Black Life in New Amsterdam, 1609-1664

Under Dutch rule, New Amsterdam flourished in racial and cultural diversity because of its ideal location on New York Harbor, creating a center for a growing population of people from across the world living or doing business in the colony. Because of this, there is evidence of cultural exchange between different racial and cultural groups, making the social, economic, and political identities of the colony's Black denizens more complex than the general, American understanding of the institution of slavery. According to Dennis J. Maika, "...slavery based on race was not a foregone conclusion. In seventeenth-century Manhattan, free Africans often lived side by side with enslaved Africans. Native Americans, a diverse ethnic group of Africans, and many Europeans were all bound to labor as indentured servants" (1). 

According to Peter R. Christoph, enslaved people had privileges and responsibilities comparable to other "non-citizens, such as resident aliens" (157).

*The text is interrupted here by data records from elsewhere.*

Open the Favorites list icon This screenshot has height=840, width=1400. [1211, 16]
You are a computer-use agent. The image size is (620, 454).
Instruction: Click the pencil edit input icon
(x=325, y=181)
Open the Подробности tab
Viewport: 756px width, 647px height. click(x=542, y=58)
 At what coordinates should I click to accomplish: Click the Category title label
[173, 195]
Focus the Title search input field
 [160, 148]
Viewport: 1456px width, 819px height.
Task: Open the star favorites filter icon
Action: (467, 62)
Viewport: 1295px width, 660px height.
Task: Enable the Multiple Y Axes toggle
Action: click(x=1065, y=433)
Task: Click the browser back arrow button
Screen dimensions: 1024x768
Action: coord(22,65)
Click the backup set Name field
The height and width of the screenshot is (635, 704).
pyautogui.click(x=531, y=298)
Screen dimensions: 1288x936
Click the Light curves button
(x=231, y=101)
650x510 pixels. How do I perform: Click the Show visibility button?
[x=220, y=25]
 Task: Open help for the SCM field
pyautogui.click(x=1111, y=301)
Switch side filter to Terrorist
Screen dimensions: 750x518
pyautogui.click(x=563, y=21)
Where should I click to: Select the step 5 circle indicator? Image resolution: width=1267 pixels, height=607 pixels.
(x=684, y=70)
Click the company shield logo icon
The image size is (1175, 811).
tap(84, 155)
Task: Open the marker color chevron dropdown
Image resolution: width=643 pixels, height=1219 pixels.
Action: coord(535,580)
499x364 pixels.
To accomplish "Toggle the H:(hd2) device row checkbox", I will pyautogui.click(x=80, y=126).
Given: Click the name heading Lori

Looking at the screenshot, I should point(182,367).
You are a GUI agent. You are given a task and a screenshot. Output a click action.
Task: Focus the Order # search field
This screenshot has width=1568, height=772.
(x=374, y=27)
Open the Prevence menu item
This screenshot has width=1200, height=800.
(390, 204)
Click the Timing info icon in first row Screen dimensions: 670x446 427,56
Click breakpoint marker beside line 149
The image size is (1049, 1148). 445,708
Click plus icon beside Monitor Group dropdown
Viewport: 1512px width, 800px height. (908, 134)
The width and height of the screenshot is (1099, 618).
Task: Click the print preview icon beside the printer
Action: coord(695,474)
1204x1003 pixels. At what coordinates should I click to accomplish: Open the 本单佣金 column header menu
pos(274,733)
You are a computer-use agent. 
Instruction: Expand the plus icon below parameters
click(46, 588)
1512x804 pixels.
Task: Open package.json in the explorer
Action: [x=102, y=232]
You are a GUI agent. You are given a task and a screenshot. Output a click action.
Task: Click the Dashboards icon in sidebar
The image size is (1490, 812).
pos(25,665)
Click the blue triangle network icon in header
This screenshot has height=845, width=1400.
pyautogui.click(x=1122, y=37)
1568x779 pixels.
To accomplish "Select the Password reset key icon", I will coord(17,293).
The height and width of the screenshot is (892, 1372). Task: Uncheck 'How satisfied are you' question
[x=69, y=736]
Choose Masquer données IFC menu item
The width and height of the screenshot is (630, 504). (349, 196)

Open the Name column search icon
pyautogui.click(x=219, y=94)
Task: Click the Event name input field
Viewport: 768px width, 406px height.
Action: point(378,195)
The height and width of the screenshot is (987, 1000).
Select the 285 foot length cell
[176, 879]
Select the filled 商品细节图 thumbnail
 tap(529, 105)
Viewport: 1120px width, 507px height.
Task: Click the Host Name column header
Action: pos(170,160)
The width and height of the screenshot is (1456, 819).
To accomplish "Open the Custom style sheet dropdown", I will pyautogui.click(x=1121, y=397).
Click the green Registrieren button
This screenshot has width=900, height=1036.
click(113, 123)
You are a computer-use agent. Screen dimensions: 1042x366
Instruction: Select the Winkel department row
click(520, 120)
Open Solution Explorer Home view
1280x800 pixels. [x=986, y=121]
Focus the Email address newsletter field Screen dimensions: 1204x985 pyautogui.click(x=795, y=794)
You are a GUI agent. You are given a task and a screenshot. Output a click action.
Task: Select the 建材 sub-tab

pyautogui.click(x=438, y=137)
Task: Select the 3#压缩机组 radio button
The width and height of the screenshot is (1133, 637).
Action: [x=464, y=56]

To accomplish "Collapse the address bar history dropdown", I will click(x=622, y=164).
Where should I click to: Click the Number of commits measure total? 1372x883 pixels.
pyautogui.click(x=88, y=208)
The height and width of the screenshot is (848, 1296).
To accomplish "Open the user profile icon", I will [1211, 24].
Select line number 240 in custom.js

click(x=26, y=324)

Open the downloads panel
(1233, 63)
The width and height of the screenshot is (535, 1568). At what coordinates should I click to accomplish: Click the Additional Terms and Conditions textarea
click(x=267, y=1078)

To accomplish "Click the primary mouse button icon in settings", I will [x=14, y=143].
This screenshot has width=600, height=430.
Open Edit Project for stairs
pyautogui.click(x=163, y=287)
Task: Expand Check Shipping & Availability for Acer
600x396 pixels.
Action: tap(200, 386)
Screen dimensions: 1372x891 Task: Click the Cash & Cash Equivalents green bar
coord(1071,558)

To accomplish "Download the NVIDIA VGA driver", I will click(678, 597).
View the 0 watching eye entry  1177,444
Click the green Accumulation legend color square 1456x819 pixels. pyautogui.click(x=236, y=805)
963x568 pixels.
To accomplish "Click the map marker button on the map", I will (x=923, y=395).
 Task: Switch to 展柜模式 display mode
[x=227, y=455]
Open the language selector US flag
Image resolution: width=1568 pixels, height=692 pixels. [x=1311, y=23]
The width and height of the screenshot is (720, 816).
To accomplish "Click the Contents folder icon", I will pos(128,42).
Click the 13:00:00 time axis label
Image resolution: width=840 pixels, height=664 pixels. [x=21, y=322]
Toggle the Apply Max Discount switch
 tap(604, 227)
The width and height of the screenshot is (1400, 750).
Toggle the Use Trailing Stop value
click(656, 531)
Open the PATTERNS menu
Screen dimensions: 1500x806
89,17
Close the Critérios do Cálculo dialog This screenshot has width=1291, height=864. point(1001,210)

They can bring lawsuits to court, get married, take care of their own children, own "moveable property," and were permitted to raise their own crops on Company land as well as hire themselves out for wages elsewhere when not at work for the Company. 

This exhibit is meant to recreate a slice of colonial life and highlight the complex aspects of Black life and slavery in New Amsterdam in order to gain more understanding of race relationships under Dutch rule, in comparison to the later on British rule.


Maika, Dennis J. New Amsterdam History Center, July 2010. American History Workshop Doc. 541.DJM.2. Appendix II, Part B: A Historical Background Summary: "Justice for the Enslaved?"

Christoph, Peter R., "The Freedmen of New Amsterdam." Selected Rennesselaerwicjk Papers, New York State Library. 1991.